The company’s mission is creating the online learning experience of the future.  Codecademy (not spelled “Code Academy”) claims to have helped more than 10 million people learn to code.  Codecademy Success Stories has testimonials by real people about solving problems and starting new careers.  There’s also details about organizing an after-school coding club.

Teaching Experience And Usability

Codecademy’s team lacks any teaching experience.  The company’s hiring page doesn’t seem to be looking for any professional educators, either.  Courses are created by individual users.  I agree with another blogger’s review of Codecademy that user-submitted tutorials create inconsistent lesson quality.  Codecademy does not explain how they are “rethinking education from the bottom up” without actually knowing anything about how teachers interact with students.  I’m not reassured by the stated approach of taking “more cues from Facebook and Zynga in creating an engaging educational experience than we do from the classroom.”

Usability issues also distract from the site’s intended purpose of teaching people.  Codecademy’s website layout is confusing.  Available programming languages are  listed in small print at the very bottom.  There’s no obvious link to the projects section, which Codecademy calls “non-track content”.  Online discussion groups are impossible to browse without first logging in.  Codecademy generally lacks any pictures or links to demos of what projects are supposed to look like when you’re done.
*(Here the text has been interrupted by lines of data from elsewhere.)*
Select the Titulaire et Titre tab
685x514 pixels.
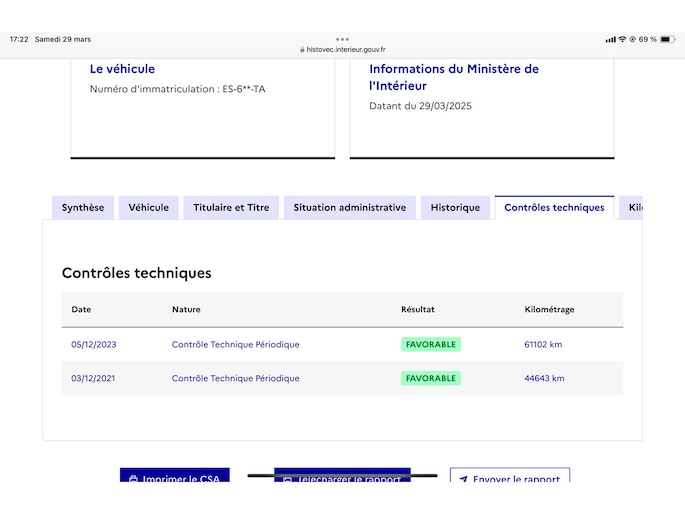[x=230, y=208]
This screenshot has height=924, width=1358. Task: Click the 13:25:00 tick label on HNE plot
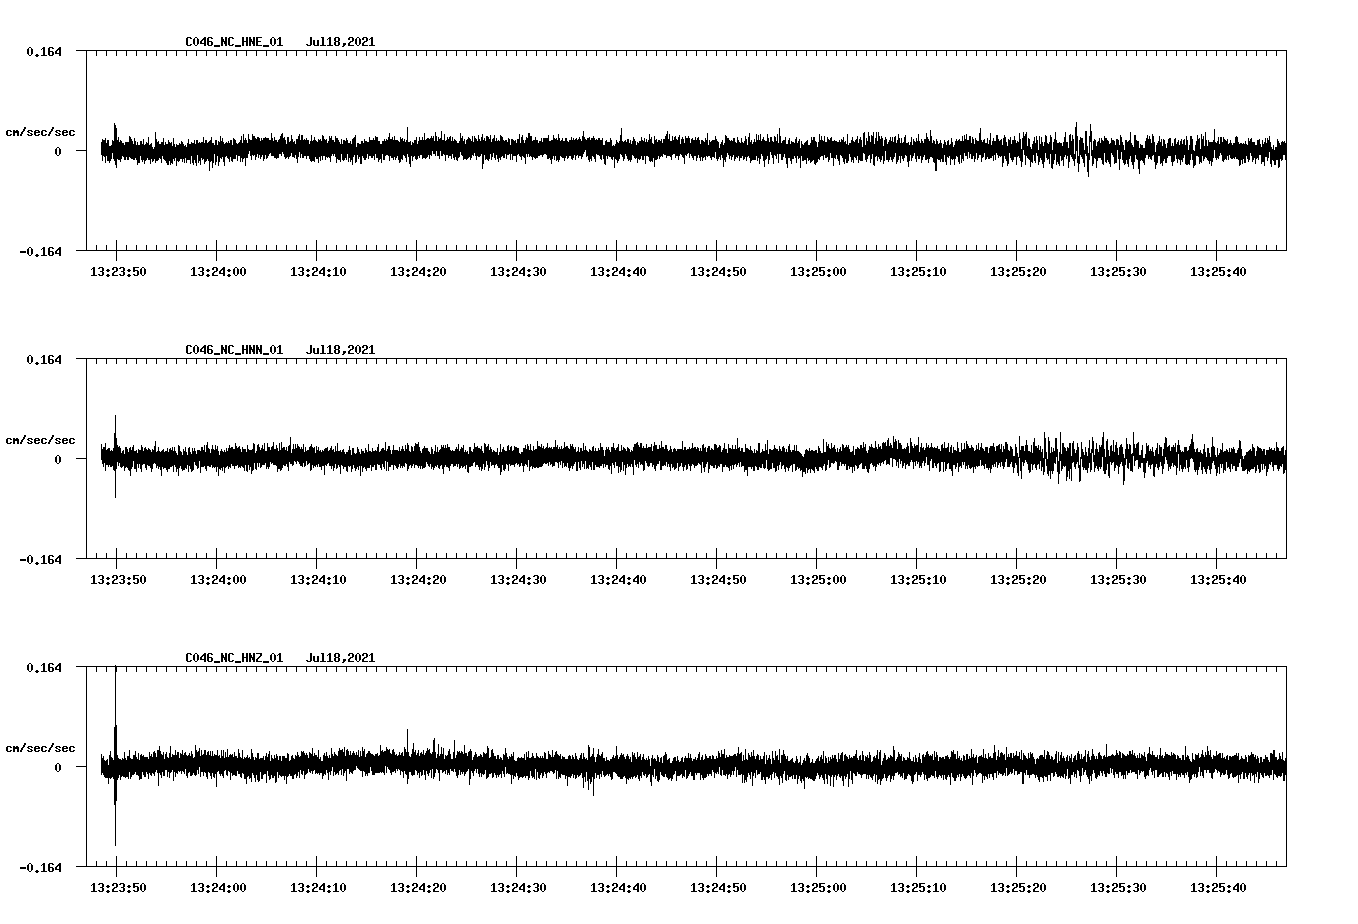point(818,272)
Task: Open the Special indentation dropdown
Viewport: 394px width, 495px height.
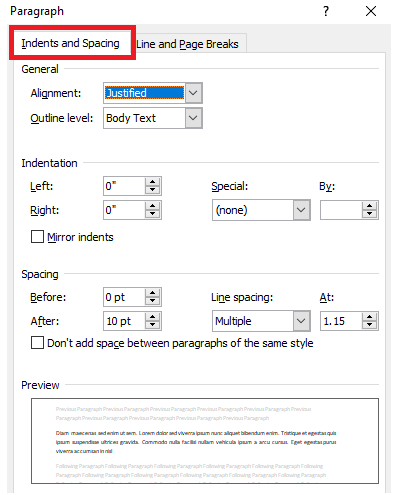Action: (x=301, y=210)
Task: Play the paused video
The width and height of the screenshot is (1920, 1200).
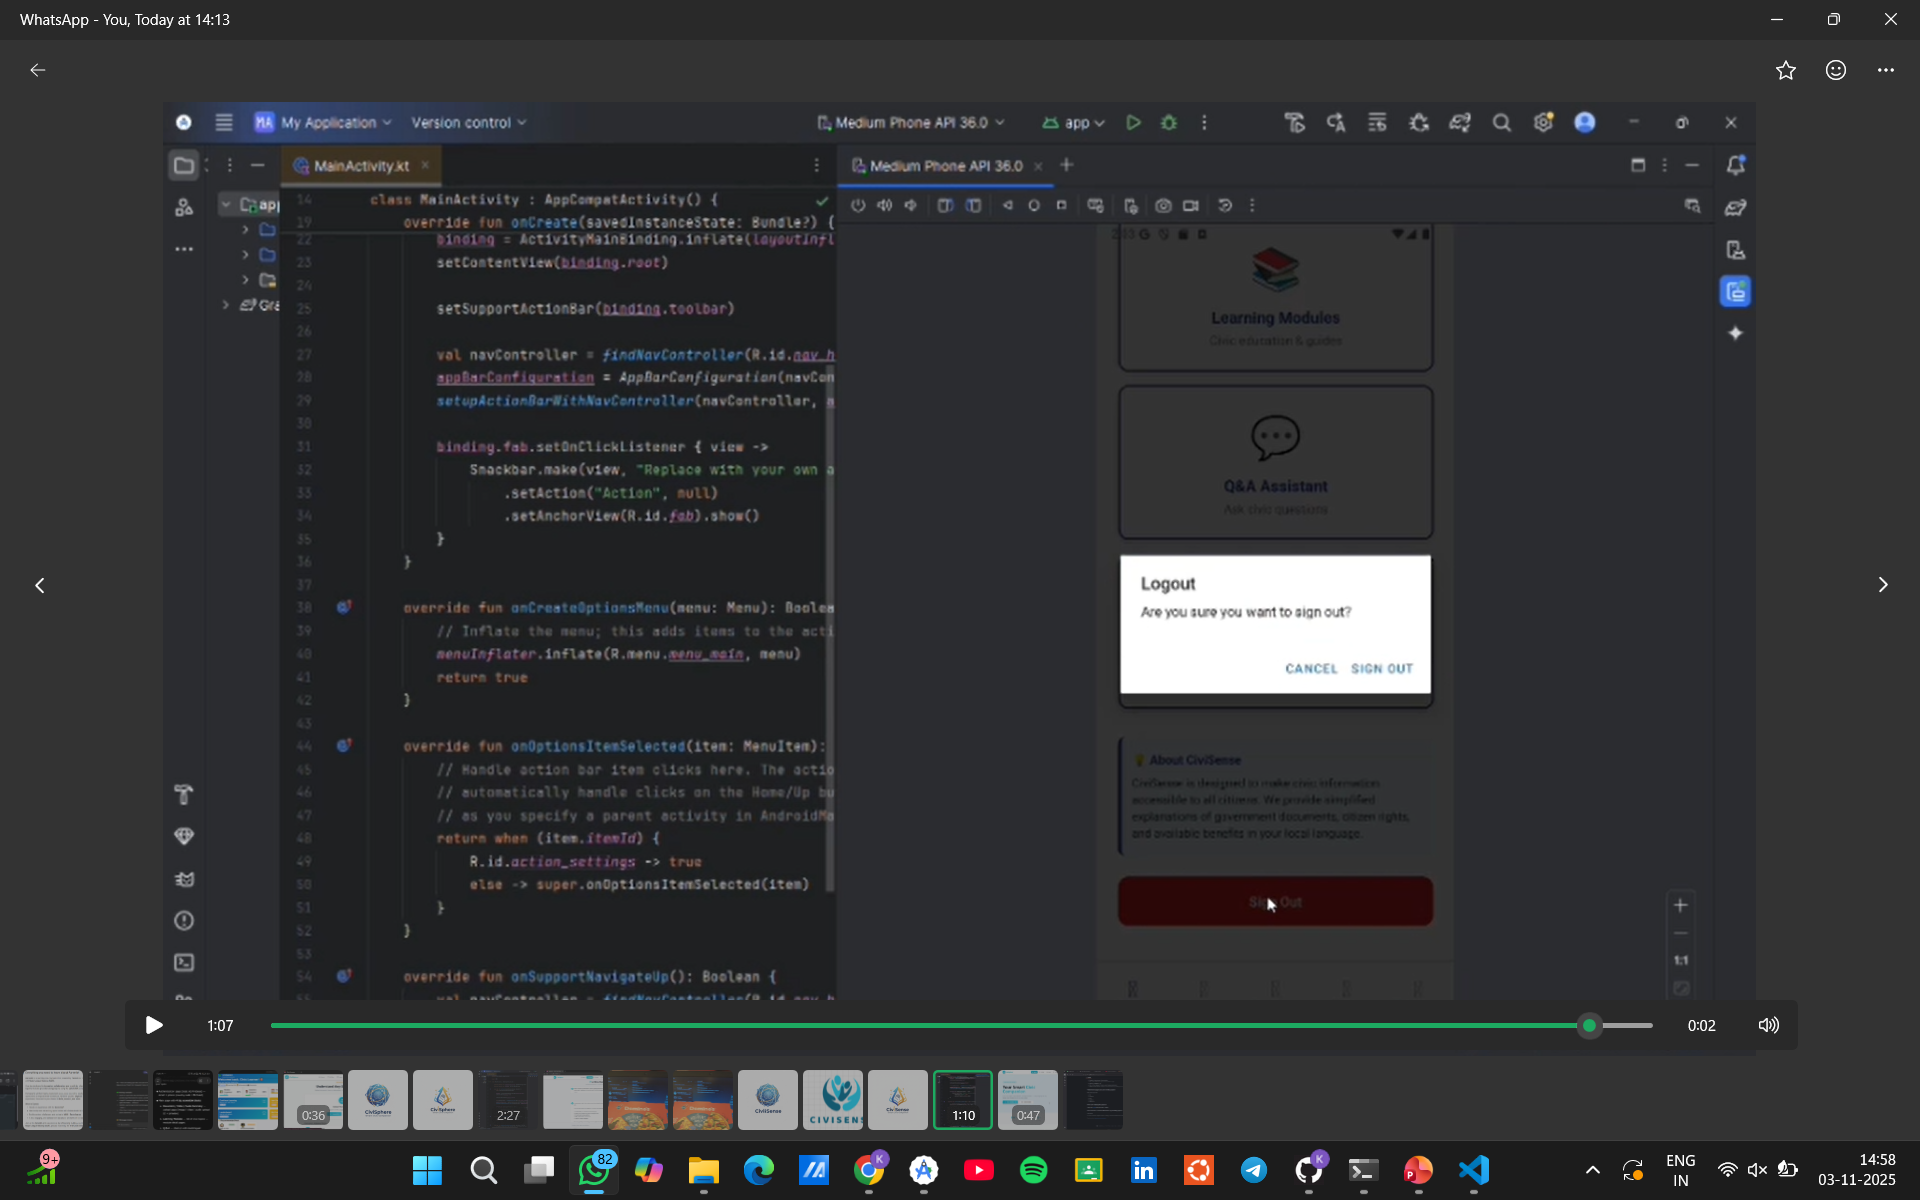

Making Computer Science Available To Everyone

Patrick McConlogue and Leo the Homeless Coder

Patrick McConlogue &
Leo Grand

Stories like Leo Grand, the homeless coder demonstrate the possibilities in learning technology together.  Code.org is a non-profit with education advisors that is “dedicated to growing computer science education by making it available in more schools, and increasing participation by women and underrepresented students of color.”  Popular educational sites like Khan Academy are also beginning to offer computer science tutorials.

Codecademy has potential as a platform for learning computer science skills.  However, other startups are working on this same idea.  Successful education startups reasonably need to be intuitive and involve people that understand education.  By focusing on those two qualities, Codecademy could become the global platform for teaching the world to code.